Forced expiratory time, Mid-expiratory flow, Fev1/FVC ratio, Small airway disease


Objective: Airway obstruction can be clinically quantified at the bedside by measuring the time taken for forced expiration. The aim of this study was to examine the accuracy of the forced expiratory time in detecting airflow limitation, and small airway disease when compared with simple spirometry as a gold standard test.

Method: Simple spirometry and forced expiratory time were performed on 201 subjects (age range; 12-81 years), referred to a pulmonary function laboratory at a tertiary care hospital. The diagnostic accuracy of forced expiratory time and its correlation with spirometric parameters were tested. Forced expiratory time > 6 seconds was regarded as abnormal, and the ratio of forced expiratory volume in the first second to forced vital capacity of < 70% was considered indicative of an airflow limitation.

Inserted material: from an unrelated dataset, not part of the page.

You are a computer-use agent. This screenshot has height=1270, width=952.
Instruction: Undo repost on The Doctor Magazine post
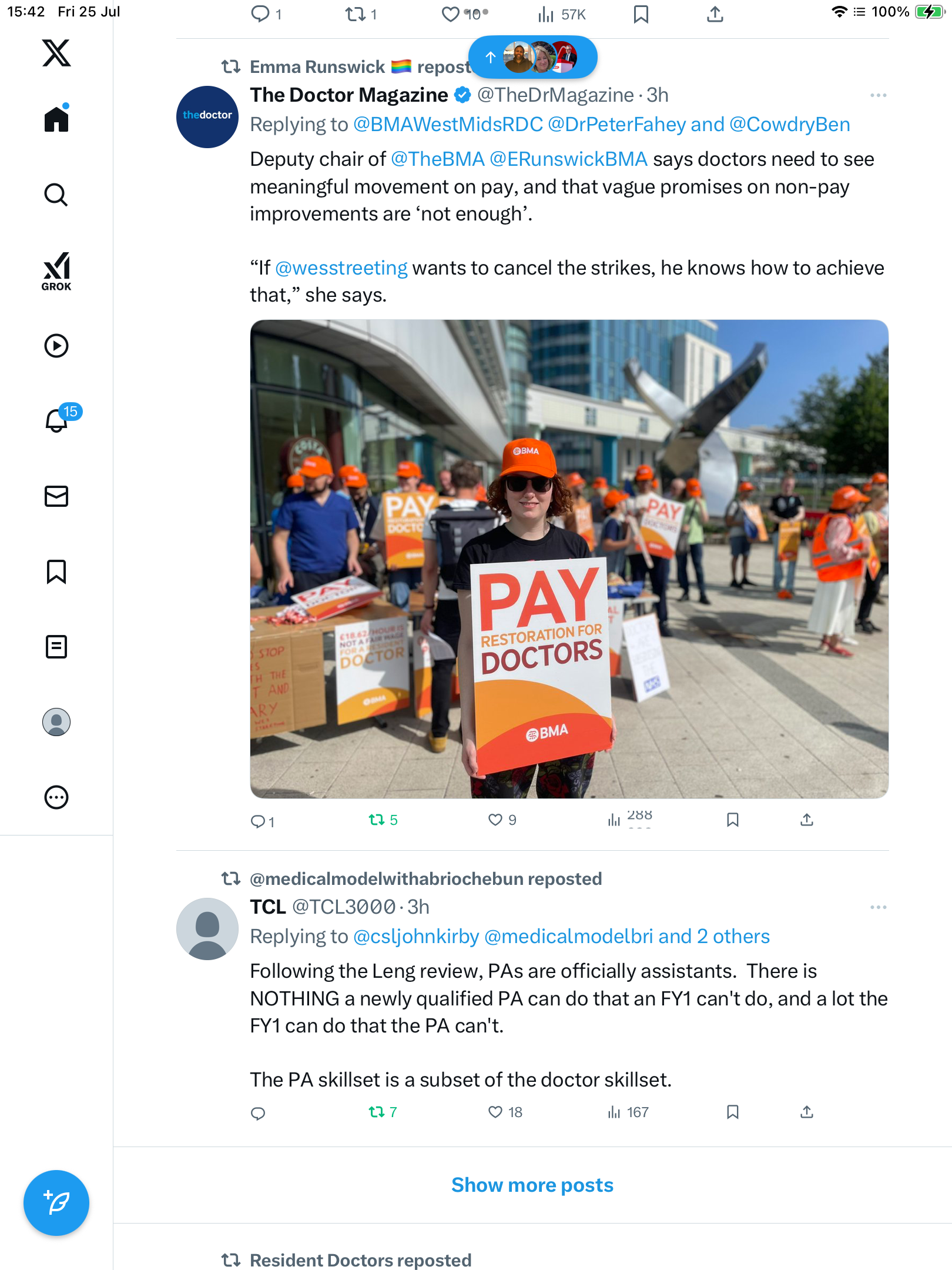pyautogui.click(x=383, y=820)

Results: Forced expiratory time was found to correlate weakly with spirometric parameters. Forced expiratory time at a cut-off value of => 6 seconds had a sensitivity of 61% and a specificity of 79% in predicting obstructive airway disease when compared with simple spirometry. On the other hand, the sensitivity and the specificity of forced expiratory time in predicting small airway disease were 47% and 86%, respectively.

Conclusion: Forced expiratory time does not correlate well with all parameters of a simple spirometry. Its sensitivity and specificity for detecting airflow limitation and small airway disease were not high enough to be used as a diagnostic test. However, it may be effective enough to be utilized to confirm the diagnosis of small airway disease.